__Exercise details__
Search the data for the string "computer", and report each line where it is found.

__Records supplied__
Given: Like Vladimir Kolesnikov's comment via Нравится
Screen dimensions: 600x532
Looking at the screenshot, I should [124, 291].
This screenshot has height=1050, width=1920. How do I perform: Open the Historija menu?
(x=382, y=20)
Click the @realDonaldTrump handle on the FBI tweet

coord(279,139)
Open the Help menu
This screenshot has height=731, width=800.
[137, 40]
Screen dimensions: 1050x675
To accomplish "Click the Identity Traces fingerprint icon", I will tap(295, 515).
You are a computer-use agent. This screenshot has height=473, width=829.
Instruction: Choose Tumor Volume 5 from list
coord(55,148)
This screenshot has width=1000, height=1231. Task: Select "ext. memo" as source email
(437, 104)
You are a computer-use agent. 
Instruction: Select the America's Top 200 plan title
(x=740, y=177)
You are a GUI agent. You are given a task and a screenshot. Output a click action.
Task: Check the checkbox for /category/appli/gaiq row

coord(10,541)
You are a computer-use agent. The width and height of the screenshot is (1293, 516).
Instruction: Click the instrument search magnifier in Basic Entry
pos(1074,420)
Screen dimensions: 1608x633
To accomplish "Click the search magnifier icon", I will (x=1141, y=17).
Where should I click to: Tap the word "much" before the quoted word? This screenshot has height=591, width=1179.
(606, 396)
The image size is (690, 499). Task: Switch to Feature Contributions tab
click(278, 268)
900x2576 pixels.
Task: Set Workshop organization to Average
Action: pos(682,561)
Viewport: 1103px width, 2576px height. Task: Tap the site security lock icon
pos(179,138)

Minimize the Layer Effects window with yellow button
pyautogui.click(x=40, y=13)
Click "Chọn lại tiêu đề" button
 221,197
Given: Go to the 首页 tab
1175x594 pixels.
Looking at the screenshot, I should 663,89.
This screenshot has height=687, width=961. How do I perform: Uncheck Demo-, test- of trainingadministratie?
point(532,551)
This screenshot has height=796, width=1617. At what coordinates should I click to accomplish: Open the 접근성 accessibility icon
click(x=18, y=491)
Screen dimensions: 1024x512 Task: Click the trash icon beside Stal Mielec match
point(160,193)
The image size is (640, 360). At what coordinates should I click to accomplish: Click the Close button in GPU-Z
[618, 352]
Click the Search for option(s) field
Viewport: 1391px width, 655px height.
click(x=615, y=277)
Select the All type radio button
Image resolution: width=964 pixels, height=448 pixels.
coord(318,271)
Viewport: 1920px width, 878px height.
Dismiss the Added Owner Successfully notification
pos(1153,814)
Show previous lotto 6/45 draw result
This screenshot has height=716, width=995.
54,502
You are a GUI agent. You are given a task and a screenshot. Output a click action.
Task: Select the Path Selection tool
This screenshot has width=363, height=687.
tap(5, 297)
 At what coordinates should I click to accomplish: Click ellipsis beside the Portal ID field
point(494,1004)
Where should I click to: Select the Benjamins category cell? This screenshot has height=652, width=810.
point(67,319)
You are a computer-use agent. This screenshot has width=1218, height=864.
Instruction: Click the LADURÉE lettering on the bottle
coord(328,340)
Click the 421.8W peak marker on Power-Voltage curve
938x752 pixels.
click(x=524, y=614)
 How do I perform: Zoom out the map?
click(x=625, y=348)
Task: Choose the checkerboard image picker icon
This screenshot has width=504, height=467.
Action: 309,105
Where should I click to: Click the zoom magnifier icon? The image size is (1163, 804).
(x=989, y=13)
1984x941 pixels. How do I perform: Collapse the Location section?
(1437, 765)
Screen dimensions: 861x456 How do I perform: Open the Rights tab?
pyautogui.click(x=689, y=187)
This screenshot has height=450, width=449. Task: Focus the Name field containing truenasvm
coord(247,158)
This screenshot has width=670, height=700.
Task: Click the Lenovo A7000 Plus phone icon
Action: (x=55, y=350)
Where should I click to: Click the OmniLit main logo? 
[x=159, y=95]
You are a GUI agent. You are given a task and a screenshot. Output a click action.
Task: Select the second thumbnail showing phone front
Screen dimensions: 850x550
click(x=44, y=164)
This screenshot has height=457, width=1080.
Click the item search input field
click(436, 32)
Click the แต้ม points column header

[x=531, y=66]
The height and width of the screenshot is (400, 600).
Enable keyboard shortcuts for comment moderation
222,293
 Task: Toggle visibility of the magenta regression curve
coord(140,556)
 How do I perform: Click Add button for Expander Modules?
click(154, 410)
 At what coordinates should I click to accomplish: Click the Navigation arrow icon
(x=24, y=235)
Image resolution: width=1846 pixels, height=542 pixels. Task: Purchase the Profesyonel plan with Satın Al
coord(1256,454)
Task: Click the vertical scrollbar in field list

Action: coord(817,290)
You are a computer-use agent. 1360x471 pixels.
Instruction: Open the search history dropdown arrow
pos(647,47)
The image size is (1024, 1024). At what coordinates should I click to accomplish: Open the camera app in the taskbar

__Task response__
You are a computer-use agent. This screenshot has height=473, width=829.
You are a computer-use agent. 
You are a computer-use agent. The width and height of the screenshot is (1293, 516).
You are a computer-use agent. This screenshot has width=1218, height=864.
You are a computer-use agent. 1360x471 pixels.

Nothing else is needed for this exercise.